>> Begin Material for this task
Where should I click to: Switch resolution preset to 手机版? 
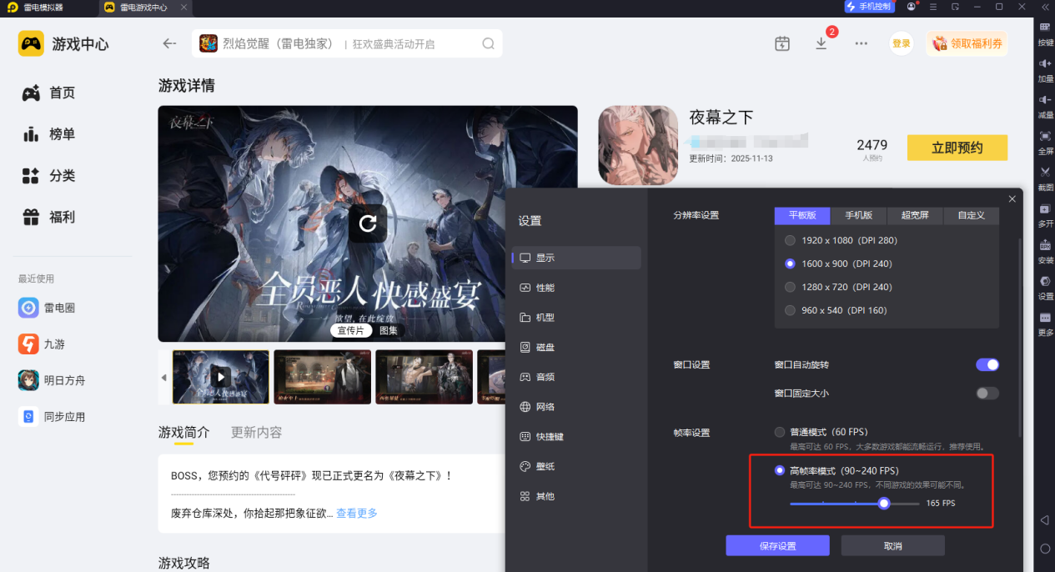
>> End Material for this task
>> Begin Material for this task
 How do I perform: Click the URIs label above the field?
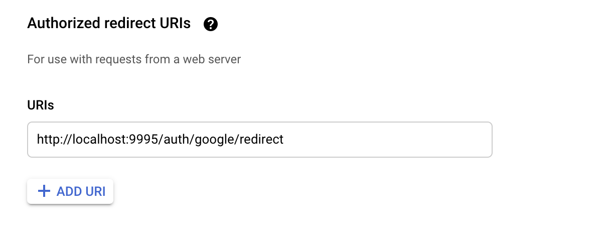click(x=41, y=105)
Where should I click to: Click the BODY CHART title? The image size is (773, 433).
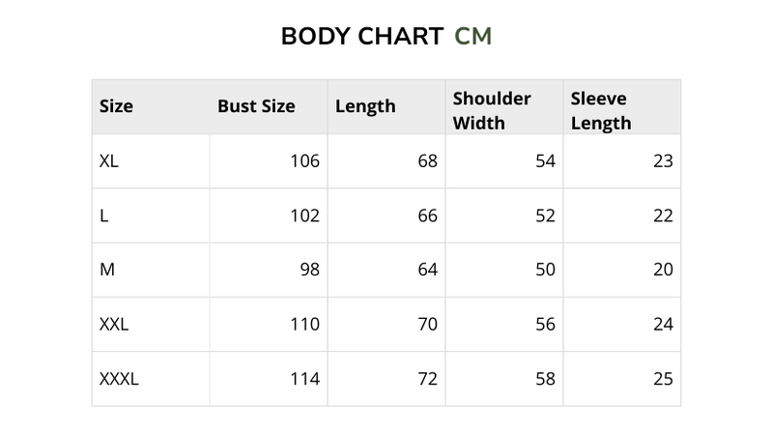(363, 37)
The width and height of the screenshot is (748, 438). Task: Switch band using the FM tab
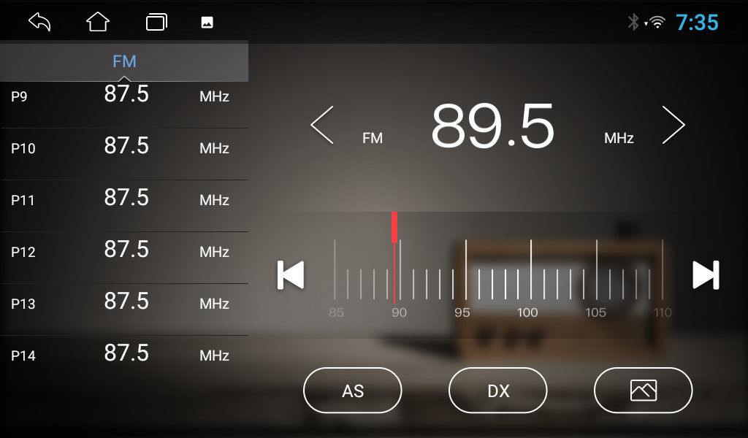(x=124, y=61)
>> End Material for this task
#### Task details
Convert the lines, starting with the line that contains "Where should I click to: Click" and going on through the line that contains "(x=124, y=61)", into a JSON list of strings with one string per line and blank lines left out. Leave the pictures out of the answer.

#### Response to the task
[
  "Where should I click to: Click the BODY CHART title? The image size is (773, 433).",
  "(363, 37)",
  "The width and height of the screenshot is (748, 438). Task: Switch band using the FM tab",
  "(x=124, y=61)"
]